» **Material provided**:
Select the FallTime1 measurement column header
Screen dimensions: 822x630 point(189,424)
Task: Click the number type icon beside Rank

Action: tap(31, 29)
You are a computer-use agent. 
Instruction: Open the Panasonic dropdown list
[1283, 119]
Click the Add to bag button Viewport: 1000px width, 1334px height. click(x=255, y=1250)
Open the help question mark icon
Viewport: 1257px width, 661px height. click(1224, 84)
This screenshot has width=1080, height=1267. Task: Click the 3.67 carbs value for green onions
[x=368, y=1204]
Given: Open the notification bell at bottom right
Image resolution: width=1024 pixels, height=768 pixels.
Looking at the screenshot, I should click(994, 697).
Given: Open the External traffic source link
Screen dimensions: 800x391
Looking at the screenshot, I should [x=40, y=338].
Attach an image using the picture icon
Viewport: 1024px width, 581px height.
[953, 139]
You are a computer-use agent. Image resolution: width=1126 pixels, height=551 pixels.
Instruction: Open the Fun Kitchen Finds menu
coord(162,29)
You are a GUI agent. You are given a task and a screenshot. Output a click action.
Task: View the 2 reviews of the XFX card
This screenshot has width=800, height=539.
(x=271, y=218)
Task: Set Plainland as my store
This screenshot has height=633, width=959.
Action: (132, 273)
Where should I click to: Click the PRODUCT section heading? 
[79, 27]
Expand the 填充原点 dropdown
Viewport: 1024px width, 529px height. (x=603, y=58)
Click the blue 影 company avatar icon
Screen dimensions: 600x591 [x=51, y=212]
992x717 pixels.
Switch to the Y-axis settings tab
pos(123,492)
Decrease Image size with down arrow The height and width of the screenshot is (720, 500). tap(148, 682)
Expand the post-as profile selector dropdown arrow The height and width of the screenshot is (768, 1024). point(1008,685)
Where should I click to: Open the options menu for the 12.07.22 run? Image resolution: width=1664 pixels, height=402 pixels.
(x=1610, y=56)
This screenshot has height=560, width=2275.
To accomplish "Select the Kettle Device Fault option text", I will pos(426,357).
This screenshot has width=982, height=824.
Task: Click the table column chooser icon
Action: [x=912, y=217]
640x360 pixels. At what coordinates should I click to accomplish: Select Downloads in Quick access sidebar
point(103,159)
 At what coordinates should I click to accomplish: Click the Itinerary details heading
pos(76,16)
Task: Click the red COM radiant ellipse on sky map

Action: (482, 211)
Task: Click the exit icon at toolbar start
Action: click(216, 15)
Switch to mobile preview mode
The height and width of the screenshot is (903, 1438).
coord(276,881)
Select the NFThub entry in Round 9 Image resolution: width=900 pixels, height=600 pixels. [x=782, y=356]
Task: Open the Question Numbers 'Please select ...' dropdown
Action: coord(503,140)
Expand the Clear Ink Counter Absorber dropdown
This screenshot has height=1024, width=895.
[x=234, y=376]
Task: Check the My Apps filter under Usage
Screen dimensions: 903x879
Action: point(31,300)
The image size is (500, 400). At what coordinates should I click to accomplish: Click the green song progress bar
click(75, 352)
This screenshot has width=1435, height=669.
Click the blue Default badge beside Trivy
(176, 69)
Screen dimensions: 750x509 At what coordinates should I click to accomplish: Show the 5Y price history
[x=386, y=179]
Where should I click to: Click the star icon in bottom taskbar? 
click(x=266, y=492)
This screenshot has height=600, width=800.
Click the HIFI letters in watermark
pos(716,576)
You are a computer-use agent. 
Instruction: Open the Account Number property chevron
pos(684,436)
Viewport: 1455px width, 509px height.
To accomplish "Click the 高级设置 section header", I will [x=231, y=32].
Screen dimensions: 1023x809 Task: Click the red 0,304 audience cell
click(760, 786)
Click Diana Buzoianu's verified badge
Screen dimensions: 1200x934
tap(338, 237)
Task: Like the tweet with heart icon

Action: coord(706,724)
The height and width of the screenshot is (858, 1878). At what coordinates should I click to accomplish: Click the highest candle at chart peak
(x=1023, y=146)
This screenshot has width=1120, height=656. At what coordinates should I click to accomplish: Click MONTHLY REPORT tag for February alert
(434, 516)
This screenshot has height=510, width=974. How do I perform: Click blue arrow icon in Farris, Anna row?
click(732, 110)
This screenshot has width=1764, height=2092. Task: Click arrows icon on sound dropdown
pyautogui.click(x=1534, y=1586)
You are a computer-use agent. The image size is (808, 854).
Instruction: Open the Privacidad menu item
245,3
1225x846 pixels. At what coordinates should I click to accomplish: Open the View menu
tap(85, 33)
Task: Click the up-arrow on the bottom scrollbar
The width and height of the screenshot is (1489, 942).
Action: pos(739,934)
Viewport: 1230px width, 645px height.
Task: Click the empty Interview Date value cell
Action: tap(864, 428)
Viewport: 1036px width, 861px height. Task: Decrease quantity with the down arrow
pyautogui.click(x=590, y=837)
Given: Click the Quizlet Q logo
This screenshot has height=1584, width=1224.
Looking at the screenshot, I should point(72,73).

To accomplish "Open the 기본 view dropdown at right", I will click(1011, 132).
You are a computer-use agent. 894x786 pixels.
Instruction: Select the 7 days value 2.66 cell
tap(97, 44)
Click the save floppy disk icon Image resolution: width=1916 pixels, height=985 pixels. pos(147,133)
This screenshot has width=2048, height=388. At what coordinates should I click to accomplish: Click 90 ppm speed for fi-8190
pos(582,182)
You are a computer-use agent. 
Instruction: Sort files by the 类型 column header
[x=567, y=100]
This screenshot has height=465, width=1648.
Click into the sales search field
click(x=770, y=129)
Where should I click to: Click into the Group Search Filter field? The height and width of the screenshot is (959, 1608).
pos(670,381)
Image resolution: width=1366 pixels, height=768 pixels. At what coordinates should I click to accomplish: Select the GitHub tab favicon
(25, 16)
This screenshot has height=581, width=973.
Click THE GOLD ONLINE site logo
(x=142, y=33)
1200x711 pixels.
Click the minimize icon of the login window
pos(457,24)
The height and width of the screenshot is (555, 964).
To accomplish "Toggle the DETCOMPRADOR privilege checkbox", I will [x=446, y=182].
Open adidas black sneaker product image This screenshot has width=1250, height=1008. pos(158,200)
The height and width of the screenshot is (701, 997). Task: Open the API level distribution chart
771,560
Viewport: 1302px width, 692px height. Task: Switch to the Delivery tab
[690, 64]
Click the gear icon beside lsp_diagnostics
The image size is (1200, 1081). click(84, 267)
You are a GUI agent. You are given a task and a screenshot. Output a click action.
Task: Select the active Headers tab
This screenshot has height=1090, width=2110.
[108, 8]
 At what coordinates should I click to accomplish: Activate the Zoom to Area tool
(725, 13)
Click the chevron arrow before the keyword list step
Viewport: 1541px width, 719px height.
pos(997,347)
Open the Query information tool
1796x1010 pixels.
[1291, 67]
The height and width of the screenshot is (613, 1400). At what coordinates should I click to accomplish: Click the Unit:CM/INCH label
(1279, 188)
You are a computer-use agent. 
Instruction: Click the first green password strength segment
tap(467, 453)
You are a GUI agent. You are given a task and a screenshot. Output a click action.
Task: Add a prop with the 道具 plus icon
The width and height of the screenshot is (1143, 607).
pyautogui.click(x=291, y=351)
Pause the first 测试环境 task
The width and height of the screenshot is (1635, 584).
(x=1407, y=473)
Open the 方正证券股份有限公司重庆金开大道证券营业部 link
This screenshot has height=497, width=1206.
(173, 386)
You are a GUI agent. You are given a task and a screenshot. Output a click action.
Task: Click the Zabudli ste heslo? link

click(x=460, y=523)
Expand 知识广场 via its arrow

» **Your task**: After reading through the records, retype all of them exactly.

» **Output**:
Select the FallTime1 measurement column header
Screen dimensions: 822x630 point(189,424)
Task: Click the number type icon beside Rank

Action: tap(31, 29)
You are a computer-use agent. 
Instruction: Open the Panasonic dropdown list
[1283, 119]
Click the Add to bag button Viewport: 1000px width, 1334px height. click(x=255, y=1250)
Open the help question mark icon
Viewport: 1257px width, 661px height. click(1224, 84)
This screenshot has width=1080, height=1267. Task: Click the 3.67 carbs value for green onions
[x=368, y=1204]
Given: Open the notification bell at bottom right
Image resolution: width=1024 pixels, height=768 pixels.
Looking at the screenshot, I should click(994, 697).
Given: Open the External traffic source link
Screen dimensions: 800x391
Looking at the screenshot, I should [x=40, y=338].
Attach an image using the picture icon
Viewport: 1024px width, 581px height.
[953, 139]
You are a computer-use agent. Image resolution: width=1126 pixels, height=551 pixels.
Instruction: Open the Fun Kitchen Finds menu
coord(162,29)
You are a GUI agent. You are given a task and a screenshot. Output a click action.
Task: View the 2 reviews of the XFX card
This screenshot has width=800, height=539.
(x=271, y=218)
Task: Set Plainland as my store
This screenshot has height=633, width=959.
Action: (132, 273)
Where should I click to: Click the PRODUCT section heading? 
[79, 27]
Expand the 填充原点 dropdown
Viewport: 1024px width, 529px height. (x=603, y=58)
Click the blue 影 company avatar icon
Screen dimensions: 600x591 [x=51, y=212]
992x717 pixels.
Switch to the Y-axis settings tab
pos(123,492)
Decrease Image size with down arrow The height and width of the screenshot is (720, 500). tap(148, 682)
Expand the post-as profile selector dropdown arrow The height and width of the screenshot is (768, 1024). point(1008,685)
Where should I click to: Open the options menu for the 12.07.22 run? Image resolution: width=1664 pixels, height=402 pixels.
(x=1610, y=56)
This screenshot has height=560, width=2275.
To accomplish "Select the Kettle Device Fault option text", I will pos(426,357).
This screenshot has width=982, height=824.
Task: Click the table column chooser icon
Action: [x=912, y=217]
640x360 pixels. At what coordinates should I click to accomplish: Select Downloads in Quick access sidebar
point(103,159)
 At what coordinates should I click to accomplish: Click the Itinerary details heading
pos(76,16)
Task: Click the red COM radiant ellipse on sky map

Action: (482, 211)
Task: Click the exit icon at toolbar start
Action: click(216, 15)
Switch to mobile preview mode
The height and width of the screenshot is (903, 1438).
coord(276,881)
Select the NFThub entry in Round 9 Image resolution: width=900 pixels, height=600 pixels. [x=782, y=356]
Task: Open the Question Numbers 'Please select ...' dropdown
Action: coord(503,140)
Expand the Clear Ink Counter Absorber dropdown
This screenshot has height=1024, width=895.
[x=234, y=376]
Task: Check the My Apps filter under Usage
Screen dimensions: 903x879
Action: point(31,300)
The image size is (500, 400). At what coordinates should I click to accomplish: Click the green song progress bar
click(75, 352)
This screenshot has width=1435, height=669.
Click the blue Default badge beside Trivy
(176, 69)
Screen dimensions: 750x509 At what coordinates should I click to accomplish: Show the 5Y price history
[x=386, y=179]
Where should I click to: Click the star icon in bottom taskbar? 
click(x=266, y=492)
This screenshot has height=600, width=800.
Click the HIFI letters in watermark
pos(716,576)
You are a computer-use agent. 
Instruction: Open the Account Number property chevron
pos(684,436)
Viewport: 1455px width, 509px height.
To accomplish "Click the 高级设置 section header", I will [x=231, y=32].
Screen dimensions: 1023x809 Task: Click the red 0,304 audience cell
click(760, 786)
Click Diana Buzoianu's verified badge
Screen dimensions: 1200x934
tap(338, 237)
Task: Like the tweet with heart icon

Action: coord(706,724)
The height and width of the screenshot is (858, 1878). At what coordinates should I click to accomplish: Click the highest candle at chart peak
(x=1023, y=146)
This screenshot has width=1120, height=656. At what coordinates should I click to accomplish: Click MONTHLY REPORT tag for February alert
(434, 516)
This screenshot has height=510, width=974. How do I perform: Click blue arrow icon in Farris, Anna row?
click(732, 110)
This screenshot has width=1764, height=2092. Task: Click arrows icon on sound dropdown
pyautogui.click(x=1534, y=1586)
You are a computer-use agent. The image size is (808, 854).
Instruction: Open the Privacidad menu item
245,3
1225x846 pixels. At what coordinates should I click to accomplish: Open the View menu
tap(85, 33)
Task: Click the up-arrow on the bottom scrollbar
The width and height of the screenshot is (1489, 942).
Action: pos(739,934)
Viewport: 1230px width, 645px height.
Task: Click the empty Interview Date value cell
Action: tap(864, 428)
Viewport: 1036px width, 861px height. Task: Decrease quantity with the down arrow
pyautogui.click(x=590, y=837)
Given: Click the Quizlet Q logo
This screenshot has height=1584, width=1224.
Looking at the screenshot, I should point(72,73).

To accomplish "Open the 기본 view dropdown at right", I will click(1011, 132).
You are a computer-use agent. 894x786 pixels.
Instruction: Select the 7 days value 2.66 cell
tap(97, 44)
Click the save floppy disk icon Image resolution: width=1916 pixels, height=985 pixels. pos(147,133)
This screenshot has width=2048, height=388. At what coordinates should I click to accomplish: Click 90 ppm speed for fi-8190
pos(582,182)
You are a computer-use agent. 
Instruction: Sort files by the 类型 column header
[x=567, y=100]
This screenshot has height=465, width=1648.
Click into the sales search field
click(x=770, y=129)
Where should I click to: Click into the Group Search Filter field? The height and width of the screenshot is (959, 1608).
pos(670,381)
Image resolution: width=1366 pixels, height=768 pixels. At what coordinates should I click to accomplish: Select the GitHub tab favicon
(25, 16)
This screenshot has height=581, width=973.
Click THE GOLD ONLINE site logo
(x=142, y=33)
1200x711 pixels.
Click the minimize icon of the login window
pos(457,24)
The height and width of the screenshot is (555, 964).
To accomplish "Toggle the DETCOMPRADOR privilege checkbox", I will [x=446, y=182].
Open adidas black sneaker product image This screenshot has width=1250, height=1008. pos(158,200)
The height and width of the screenshot is (701, 997). Task: Open the API level distribution chart
771,560
Viewport: 1302px width, 692px height. Task: Switch to the Delivery tab
[690, 64]
Click the gear icon beside lsp_diagnostics
The image size is (1200, 1081). click(84, 267)
You are a GUI agent. You are given a task and a screenshot. Output a click action.
Task: Select the active Headers tab
This screenshot has height=1090, width=2110.
[108, 8]
 At what coordinates should I click to accomplish: Activate the Zoom to Area tool
(725, 13)
Click the chevron arrow before the keyword list step
Viewport: 1541px width, 719px height.
pos(997,347)
Open the Query information tool
1796x1010 pixels.
[1291, 67]
The height and width of the screenshot is (613, 1400). At what coordinates should I click to accomplish: Click the Unit:CM/INCH label
(1279, 188)
You are a computer-use agent. 
Instruction: Click the first green password strength segment
tap(467, 453)
You are a GUI agent. You are given a task and a screenshot. Output a click action.
Task: Add a prop with the 道具 plus icon
The width and height of the screenshot is (1143, 607).
pyautogui.click(x=291, y=351)
Pause the first 测试环境 task
The width and height of the screenshot is (1635, 584).
(x=1407, y=473)
Open the 方正证券股份有限公司重庆金开大道证券营业部 link
This screenshot has height=497, width=1206.
(173, 386)
You are a GUI agent. You are given a task and a screenshot. Output a click action.
Task: Click the Zabudli ste heslo? link

click(x=460, y=523)
Expand 知识广场 via its arrow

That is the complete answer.